The prognosis of PBL is still a challenge to determine, as there are few cases of this uncommon breast malignancy. ⁹ The prognosis is dependent on the stage and type of lymphoma. A study done by Hosein et al showed that none of the treatments that involved chemotherapy, radiotherapy, or immunotherapy (rituximab) were associated with overall survival. ²⁰ Caon et al showed that for indolent breast lymphoma, radiation therapy alone had high chances of local control and survival compared to aggressive histology, which received radiation therapy with chemotherapy and had excellent local control but poor overall survival rates, with a 5-year local control rate of 92% in indolent and 96% in aggressive form. ¹¹ Current literature recommends the use of anthracycline-based chemotherapy with rituximab and radiation therapy for aggressive forms of breast lymphoma, although few studies support its advantage. Our patient succumbed before the prescribed treatment was finished. We were unable to establish whether the patient experienced adverse reactions since she died at home.

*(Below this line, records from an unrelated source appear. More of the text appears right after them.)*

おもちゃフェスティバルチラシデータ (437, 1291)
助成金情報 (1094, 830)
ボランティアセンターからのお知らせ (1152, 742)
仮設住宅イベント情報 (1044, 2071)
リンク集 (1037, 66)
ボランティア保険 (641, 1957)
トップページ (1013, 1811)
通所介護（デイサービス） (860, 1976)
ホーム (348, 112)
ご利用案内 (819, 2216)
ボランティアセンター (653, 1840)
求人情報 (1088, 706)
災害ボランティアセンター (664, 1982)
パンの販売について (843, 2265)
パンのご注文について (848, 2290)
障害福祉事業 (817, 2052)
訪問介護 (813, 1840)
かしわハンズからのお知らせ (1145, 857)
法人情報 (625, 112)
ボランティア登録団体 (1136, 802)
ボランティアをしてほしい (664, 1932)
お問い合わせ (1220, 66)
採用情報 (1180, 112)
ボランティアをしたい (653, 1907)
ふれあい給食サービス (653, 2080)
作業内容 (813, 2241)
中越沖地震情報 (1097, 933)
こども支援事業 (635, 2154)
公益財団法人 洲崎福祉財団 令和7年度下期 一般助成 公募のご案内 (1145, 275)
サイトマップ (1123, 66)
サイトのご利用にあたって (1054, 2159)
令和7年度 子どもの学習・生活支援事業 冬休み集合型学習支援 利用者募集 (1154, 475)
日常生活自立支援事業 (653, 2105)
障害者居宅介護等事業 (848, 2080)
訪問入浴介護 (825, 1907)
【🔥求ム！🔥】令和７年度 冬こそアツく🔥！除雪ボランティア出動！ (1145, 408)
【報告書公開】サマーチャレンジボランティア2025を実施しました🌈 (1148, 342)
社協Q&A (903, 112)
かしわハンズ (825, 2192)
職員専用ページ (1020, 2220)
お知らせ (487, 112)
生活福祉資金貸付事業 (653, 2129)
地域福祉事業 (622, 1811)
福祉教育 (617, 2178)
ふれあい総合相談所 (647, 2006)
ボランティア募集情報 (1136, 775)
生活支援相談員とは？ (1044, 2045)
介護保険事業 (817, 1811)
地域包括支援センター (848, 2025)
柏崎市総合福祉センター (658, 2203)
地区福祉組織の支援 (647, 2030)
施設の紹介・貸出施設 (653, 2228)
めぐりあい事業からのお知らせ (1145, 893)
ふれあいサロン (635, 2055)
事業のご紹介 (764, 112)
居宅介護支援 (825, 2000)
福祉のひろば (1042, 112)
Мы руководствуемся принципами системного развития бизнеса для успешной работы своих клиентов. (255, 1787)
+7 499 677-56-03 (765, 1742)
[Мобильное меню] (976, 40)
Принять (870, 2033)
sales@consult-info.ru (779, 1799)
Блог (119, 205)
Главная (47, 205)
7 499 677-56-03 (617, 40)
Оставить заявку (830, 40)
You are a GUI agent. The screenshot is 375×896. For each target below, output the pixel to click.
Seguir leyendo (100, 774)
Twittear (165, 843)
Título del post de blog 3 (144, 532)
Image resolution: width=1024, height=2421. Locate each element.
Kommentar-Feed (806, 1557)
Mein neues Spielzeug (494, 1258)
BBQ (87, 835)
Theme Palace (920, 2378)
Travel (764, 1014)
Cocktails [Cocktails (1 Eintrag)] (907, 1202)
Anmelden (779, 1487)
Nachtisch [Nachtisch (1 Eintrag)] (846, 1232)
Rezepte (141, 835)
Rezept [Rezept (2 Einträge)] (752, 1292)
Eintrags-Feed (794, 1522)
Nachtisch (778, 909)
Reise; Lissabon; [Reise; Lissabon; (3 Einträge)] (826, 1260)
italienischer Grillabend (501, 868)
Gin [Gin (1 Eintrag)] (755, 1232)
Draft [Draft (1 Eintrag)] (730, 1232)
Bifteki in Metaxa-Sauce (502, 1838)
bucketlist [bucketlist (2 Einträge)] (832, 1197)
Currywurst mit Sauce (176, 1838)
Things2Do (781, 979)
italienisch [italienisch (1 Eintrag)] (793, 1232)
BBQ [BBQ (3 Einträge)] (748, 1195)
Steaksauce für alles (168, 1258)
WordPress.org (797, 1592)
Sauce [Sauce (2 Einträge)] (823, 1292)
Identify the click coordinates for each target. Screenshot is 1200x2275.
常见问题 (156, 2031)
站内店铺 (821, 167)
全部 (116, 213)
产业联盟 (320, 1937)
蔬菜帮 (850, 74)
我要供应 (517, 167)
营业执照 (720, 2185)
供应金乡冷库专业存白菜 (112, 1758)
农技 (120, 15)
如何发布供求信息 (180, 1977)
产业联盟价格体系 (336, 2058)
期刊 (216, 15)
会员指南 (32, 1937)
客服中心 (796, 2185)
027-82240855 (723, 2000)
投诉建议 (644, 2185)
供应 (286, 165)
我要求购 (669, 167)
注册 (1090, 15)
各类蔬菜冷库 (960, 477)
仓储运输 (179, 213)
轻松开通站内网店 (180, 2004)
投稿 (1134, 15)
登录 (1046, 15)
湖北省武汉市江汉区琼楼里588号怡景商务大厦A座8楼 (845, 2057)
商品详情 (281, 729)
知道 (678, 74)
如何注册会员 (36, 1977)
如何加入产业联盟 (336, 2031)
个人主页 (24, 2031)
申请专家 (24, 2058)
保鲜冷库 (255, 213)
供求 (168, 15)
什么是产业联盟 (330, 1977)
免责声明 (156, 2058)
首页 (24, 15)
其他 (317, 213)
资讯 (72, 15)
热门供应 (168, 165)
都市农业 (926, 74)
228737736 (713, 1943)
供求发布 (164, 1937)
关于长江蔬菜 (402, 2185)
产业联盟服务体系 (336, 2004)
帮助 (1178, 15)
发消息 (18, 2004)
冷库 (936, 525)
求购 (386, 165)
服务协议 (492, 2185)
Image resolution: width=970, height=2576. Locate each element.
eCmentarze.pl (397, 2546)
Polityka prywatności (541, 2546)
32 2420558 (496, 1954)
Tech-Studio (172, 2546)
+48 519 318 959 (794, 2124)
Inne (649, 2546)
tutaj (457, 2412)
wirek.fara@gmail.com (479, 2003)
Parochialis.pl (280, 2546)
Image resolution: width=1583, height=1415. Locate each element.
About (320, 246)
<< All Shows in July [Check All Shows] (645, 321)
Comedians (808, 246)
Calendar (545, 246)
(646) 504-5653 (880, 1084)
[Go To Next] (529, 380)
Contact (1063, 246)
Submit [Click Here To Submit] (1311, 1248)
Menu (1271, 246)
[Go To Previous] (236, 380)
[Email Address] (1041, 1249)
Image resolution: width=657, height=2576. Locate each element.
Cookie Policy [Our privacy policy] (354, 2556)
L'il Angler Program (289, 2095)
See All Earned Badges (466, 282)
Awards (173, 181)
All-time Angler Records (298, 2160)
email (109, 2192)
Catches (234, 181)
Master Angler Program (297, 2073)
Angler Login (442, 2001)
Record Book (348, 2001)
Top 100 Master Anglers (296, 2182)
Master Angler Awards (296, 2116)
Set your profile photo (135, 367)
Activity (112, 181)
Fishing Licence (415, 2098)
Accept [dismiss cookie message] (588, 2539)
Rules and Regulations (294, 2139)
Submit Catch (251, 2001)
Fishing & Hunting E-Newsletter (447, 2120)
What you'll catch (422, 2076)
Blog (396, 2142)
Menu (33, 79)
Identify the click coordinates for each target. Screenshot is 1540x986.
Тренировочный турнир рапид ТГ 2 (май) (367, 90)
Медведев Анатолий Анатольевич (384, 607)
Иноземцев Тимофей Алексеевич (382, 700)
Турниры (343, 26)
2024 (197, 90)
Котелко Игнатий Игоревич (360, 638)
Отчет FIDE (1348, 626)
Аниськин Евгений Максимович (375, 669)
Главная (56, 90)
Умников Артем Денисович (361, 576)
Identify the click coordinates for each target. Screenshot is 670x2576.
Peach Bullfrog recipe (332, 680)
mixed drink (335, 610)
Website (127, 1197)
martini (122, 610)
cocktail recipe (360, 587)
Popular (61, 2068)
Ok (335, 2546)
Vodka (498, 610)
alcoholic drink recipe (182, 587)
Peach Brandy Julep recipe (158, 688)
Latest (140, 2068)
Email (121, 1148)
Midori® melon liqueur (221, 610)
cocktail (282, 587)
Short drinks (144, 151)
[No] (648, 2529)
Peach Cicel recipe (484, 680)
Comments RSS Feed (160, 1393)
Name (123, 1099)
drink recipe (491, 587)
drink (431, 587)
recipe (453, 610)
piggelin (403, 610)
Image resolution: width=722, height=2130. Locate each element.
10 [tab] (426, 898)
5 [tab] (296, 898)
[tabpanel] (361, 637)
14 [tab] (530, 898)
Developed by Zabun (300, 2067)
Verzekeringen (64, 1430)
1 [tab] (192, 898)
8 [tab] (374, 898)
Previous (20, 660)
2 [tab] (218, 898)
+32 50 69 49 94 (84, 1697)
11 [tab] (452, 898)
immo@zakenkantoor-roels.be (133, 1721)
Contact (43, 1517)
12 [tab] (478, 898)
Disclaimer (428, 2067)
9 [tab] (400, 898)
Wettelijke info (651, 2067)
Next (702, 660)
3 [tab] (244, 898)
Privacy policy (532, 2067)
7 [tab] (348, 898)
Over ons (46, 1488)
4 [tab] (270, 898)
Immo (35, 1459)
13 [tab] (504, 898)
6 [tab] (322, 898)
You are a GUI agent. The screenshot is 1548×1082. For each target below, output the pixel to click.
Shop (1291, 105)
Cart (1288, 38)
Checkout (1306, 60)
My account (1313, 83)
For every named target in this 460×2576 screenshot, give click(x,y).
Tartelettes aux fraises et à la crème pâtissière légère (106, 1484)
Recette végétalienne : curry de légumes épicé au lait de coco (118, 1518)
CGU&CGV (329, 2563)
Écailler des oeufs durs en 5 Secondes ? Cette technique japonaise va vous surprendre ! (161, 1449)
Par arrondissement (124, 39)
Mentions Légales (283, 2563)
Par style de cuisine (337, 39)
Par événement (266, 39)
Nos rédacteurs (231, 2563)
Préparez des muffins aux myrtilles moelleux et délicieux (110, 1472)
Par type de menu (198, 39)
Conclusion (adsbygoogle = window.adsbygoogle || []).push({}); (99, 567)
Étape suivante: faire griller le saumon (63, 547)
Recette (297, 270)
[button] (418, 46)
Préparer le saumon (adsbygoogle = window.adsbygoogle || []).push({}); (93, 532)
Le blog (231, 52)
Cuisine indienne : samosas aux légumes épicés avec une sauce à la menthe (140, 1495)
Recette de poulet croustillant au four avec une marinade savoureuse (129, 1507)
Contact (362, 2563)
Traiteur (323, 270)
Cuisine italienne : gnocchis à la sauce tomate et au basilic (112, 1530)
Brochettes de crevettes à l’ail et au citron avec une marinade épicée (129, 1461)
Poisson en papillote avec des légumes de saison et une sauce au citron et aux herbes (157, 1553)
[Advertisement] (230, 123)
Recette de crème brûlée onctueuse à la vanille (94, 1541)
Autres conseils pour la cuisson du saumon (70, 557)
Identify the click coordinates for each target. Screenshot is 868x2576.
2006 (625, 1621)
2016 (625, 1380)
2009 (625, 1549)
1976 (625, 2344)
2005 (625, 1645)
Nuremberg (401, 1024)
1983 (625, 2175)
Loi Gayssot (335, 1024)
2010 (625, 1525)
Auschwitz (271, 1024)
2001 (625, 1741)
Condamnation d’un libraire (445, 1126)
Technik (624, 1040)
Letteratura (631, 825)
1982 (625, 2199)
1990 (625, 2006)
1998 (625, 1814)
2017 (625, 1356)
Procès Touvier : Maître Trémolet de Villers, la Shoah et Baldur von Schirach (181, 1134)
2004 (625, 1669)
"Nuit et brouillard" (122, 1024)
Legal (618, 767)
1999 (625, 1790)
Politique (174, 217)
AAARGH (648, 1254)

There are several potential limitations to consider with the present study. Our case study lacks some essential information. For instance, it is difficult to confidently establish the cause of death in the index case since she absconded from her treatment and died at home. Unfortunately, postmortem was out of options. Thus, it is not clear whether her demise was attributed to the PBL disease, whether the chemotherapy was kept on, or other causes. However, based on previous published data, it is plausible to speculate that the most likely cause of death was PBL disease that was left untreated.

Conclusion

Primary breast lymphoma is a rare disease of the breast whose diagnosis and treatment may be challenging. The recent advances in treatment of the primary DLBCL strategies have significantly improved patient outcomes through the integration of targeted therapies like rituximab, intensified chemotherapy regimens, novel agents, and personalized treatment approaches. These advancements have led to higher remission rates, prolonged survival, and a better quality of life for patients. Ongoing research and clinical trials continue to push the boundaries of what is possible in the treatment of this rare lymphoma. This case report highlights the awareness of primary breast lymphoma as a differential diagnosis and the importance of histopathology and immunohistochemistry analysis in establishing the definitive diagnosis in patients presenting with breast masses.